Some shareholders are pushing Spain’s two biggest banks to quit the US, as a multimillion-dollar settlement at Banco Santander SA adds to a raft of bad news for them coming out of the world’s biggest economy.
Banco Santander SA’s US subprime auto-loans unit agreed to settle a dispute with 34 US states for more than $550mn, a blow to the stronger of its two businesses in the country. Just weeks earlier, Banco Bilbao Vizcaya Argentaria SA took a $2.3bn charge for troubled loans in the country — much of it tied to the oil-and-gas industry — the fourth since it bought its business in the country 13 years ago.
The serial problems for the Spanish banks in the US are prompting renewed questions from institutional investors on whether they should cut their losses by reducing their presence in the US The banks are unlikely to win the kind of the top-tier market share they enjoy in countries such as Mexico and Brazil, said an investor in both banks who spoke before the Santander settlement was announced.
Some of the banks’ institutional shareholders say they have questioned executives over the viability of the US businesses for years as one poor result after another came in.
“Apart from having a pin in the map, I’m not really sure what the added value has been to both Santander and BBVA of having a retail or commercial bank in the US,” said Daragh Quinn, an analyst at Keefe, Bruyette & Woods. “The structure of the US market is certainly different and for whatever reason BBVA and Santander haven’t been able to leverage their operating model from other markets.”
Representatives for Santander and BBVA declined to comment on the investor concerns.
Santander Consumer SA, the auto-lending business, violated consumer protection laws by selling auto loans that it knew had a high probability of default, a group of state attorneys general led by Kwame Raoul of Illinois said on Tuesday.
The unit said in a statement on Wednesday that it has been strengthening its risk management to identify and prevent dealer misconduct. “We are pleased to put this matter behind us,” it said.
BBVA’s huge US writedown contributed to a group net loss of €3.8bn.

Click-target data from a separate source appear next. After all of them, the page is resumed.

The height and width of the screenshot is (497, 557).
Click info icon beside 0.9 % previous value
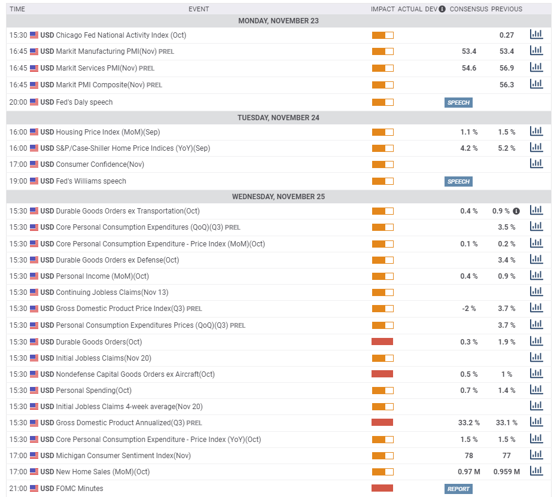[516, 211]
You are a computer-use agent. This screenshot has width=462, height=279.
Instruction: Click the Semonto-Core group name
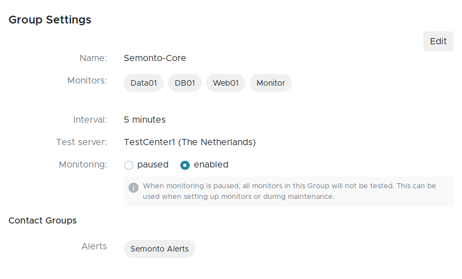(x=155, y=58)
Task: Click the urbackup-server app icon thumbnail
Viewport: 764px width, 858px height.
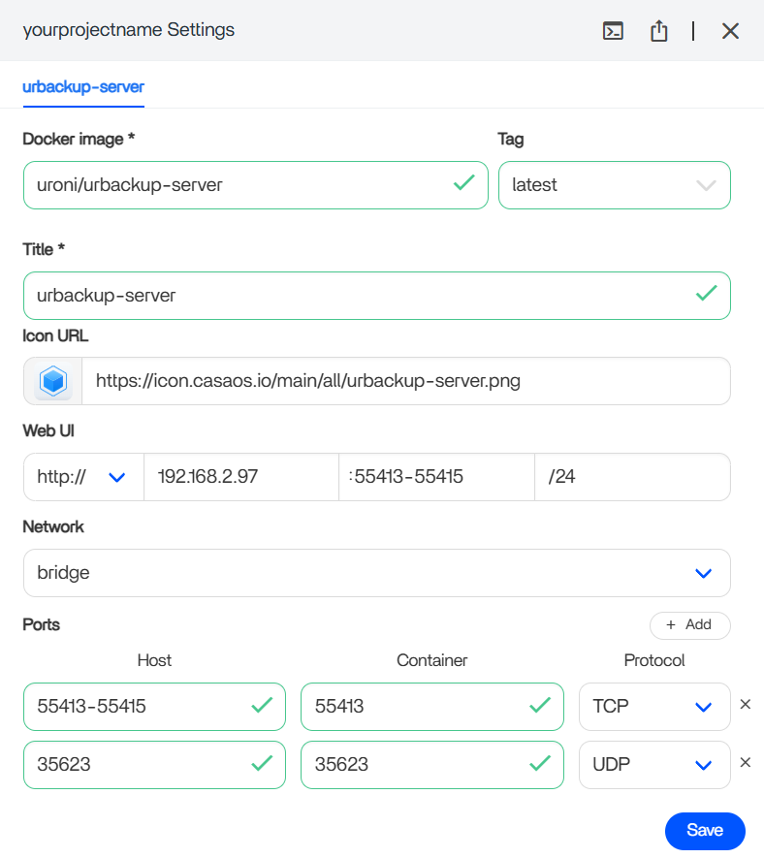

The lender, which has banks across the US “sun belt,” has struggled since it purchased the business in 2007, booking writedowns in 2009, 2011 and 2020 as well as a €162mn impairment after a push into consumer lending backfired last year.
One BBVA investor said they’d told the lender they didn’t see the US as part of its future and that the bank should focus its capital on profitable businesses such as Mexico. That country accounts for almost half of the bank’s profit. The investors asked not to be named describing the shareholder discussions.
While BBVA’s US business has only a slightly lower book value than its Mexico subsidiary, it generates less than a quarter of the income.
At least officially, both lenders say their US operations can be turned around.
“We’re the fourth biggest bank in Texas,” BBVA Chairman Carlos Torres said in January, adding that the US state would be the fourth biggest economy in Europe. “It’s a very relevant part of our business, a franchise with enormous potential that complements our presence in emerging markets.”
For Santander, the relatively successful auto-lending business often masks the shortcomings of the retail bank, which has been weighed down by legacy issues since the lender bought it in 2013. Underlying profit for the consumer finance business grew 12% in the first quarter while it fell 16% at the retail lender.
The bank last year reshuffled its leadership in the US, naming Mahesh Adityaas CEO of the auto division and Timothy Wennes to head the retail bank it operates in the Northeast.
The Spanish banks have hedged against a sluggish domestic market with their foreign operations, but the US isn’t the only region that’s caused headaches. Santander last year took a €1.5bn charge over its UK business, which has struggled to boost profit amid stricter regulations and a competitive mortgage market.
At BBVA, political and economic volatility have consistently dragged down its business in Turkey as the bank has had to navigate a currency crisis and make provisions for rising loan losses.
Santander chairman Ana Botin acknowledged in an interview last year that the US businesses have punched below their weight. With Santander’s main operations being in Latin America, the US can act as an important link for US companies that trade there, she said. The lender is targeting a return on tangible equity of 12% in the next couple of years, she said on Bloomberg TV.
Overall, the underlying profit at the US unit has tripled since 2017, while net income at the retail business has been almost flat over that period.